Renato Schaitza era mais que um padrinho, era o amigo para qualquer hora: não fui o primeiro, muitos jornalistas na rua da amargura foram socorridos por ele, quase sempre através do programa de rádio de Erondy Silvério.

Mais que padrinho, mais que amigo leal, Renato Schaitza foi um dos maiores jornalistas que o Paraná conheceu, com o texto mais elegante. Tanto no jornal quanto na televisão, onde criou
o Show de Jornal, um programa jornalístico até hoje nunca suplantado, proporcionalmente, em audiência.

Ah, o Renatinho do cotidiano: em família, no Bar Botafogo, onde fosse era um gentleman. Elegante até de bermuda e chinelo, a única vez que presenciei um destempero de Renatinho foi com o jornalista Aramis Millarch. Depois que deu um tempo às lides jornalísticas, o marido da doce Dione (tradutora juramentada de inglês) criou uma agência de publicidade. “Pequeña pero cumplidora” (depois passada para Jamil Snege), a Beta Propaganda não deixou Renato Shaitza milionário. Ao contrário do que muitos imaginavam, principalmente o de vez em quando ficcionista Aramis Millarch, também nosso padrinho de casamento.
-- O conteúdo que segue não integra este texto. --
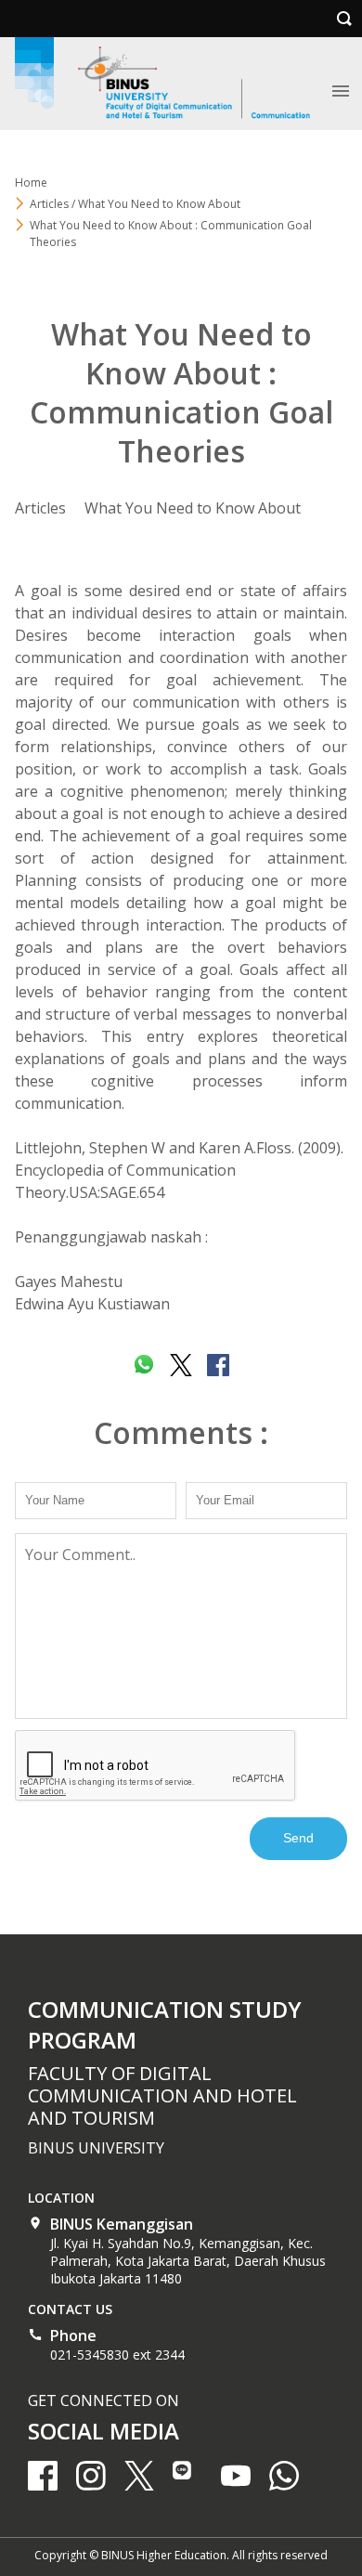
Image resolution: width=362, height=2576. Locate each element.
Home (31, 182)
Sabendo que Renatinho adorava pescar, sempre com Jamur Júnior no leme, Aramis escreveu em sua concorrida coluna tablóide mais ou menos o seguinte:

– Depois de abocanhar uma das cobiçadas contas publicitárias do Paraná, o competente e já milionário Renato Schaitza acaba de adquirir uma luxuosa lancha de 40 pés para suas frequentes pescarias com o radialista e homem de televisão Jamur Júnior.
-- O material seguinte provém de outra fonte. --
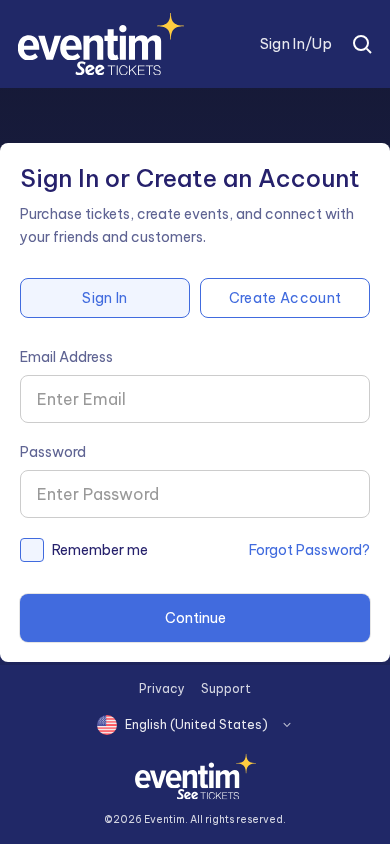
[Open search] (362, 44)
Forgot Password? (309, 550)
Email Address (66, 357)
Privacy (162, 688)
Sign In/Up (296, 44)
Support (226, 688)
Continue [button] (195, 618)
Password (53, 452)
Renatinho (que com Dione preparava um muqueca para capixaba nenhum botar defeito) destemperou-se. Aramis quis fazer graça com o amigo, só que a Receita Federal não achou a informação assim tão hilária. Veramente, Renato tinha uma velha e humilde lanchinha de alumínio, de não causar nenhuma inveja aos pescadores da Baía de Paranaguá. Só eram invejáveis os robalos a bordo.

Caloroso curitibano, o frio não lhe dizia bem. Ao longo dos mais de 20 anos que resistiu bravamente a um câncer, Renato Shaitza tinha uma rotina que, não fossem as circunstâncias, todo curitibano pede a Deus: nos meses de frio, escolhia um apart-hotel no nordeste para morar: Alagoas, Pernambuco, Bahia, onde estivesse o amigo Sol. E, quando se despedia do calor, o Sol respondia resplandecente:

– Tem nada que agradecer: amigo é para essas coisas!

O Sol sabia o amigo que tínhamos. E o Renato seguia à risca a máxima da nossa poetisa Helena Kolody: “Para quem viaja ao encontro do sol é sempre madrugada”.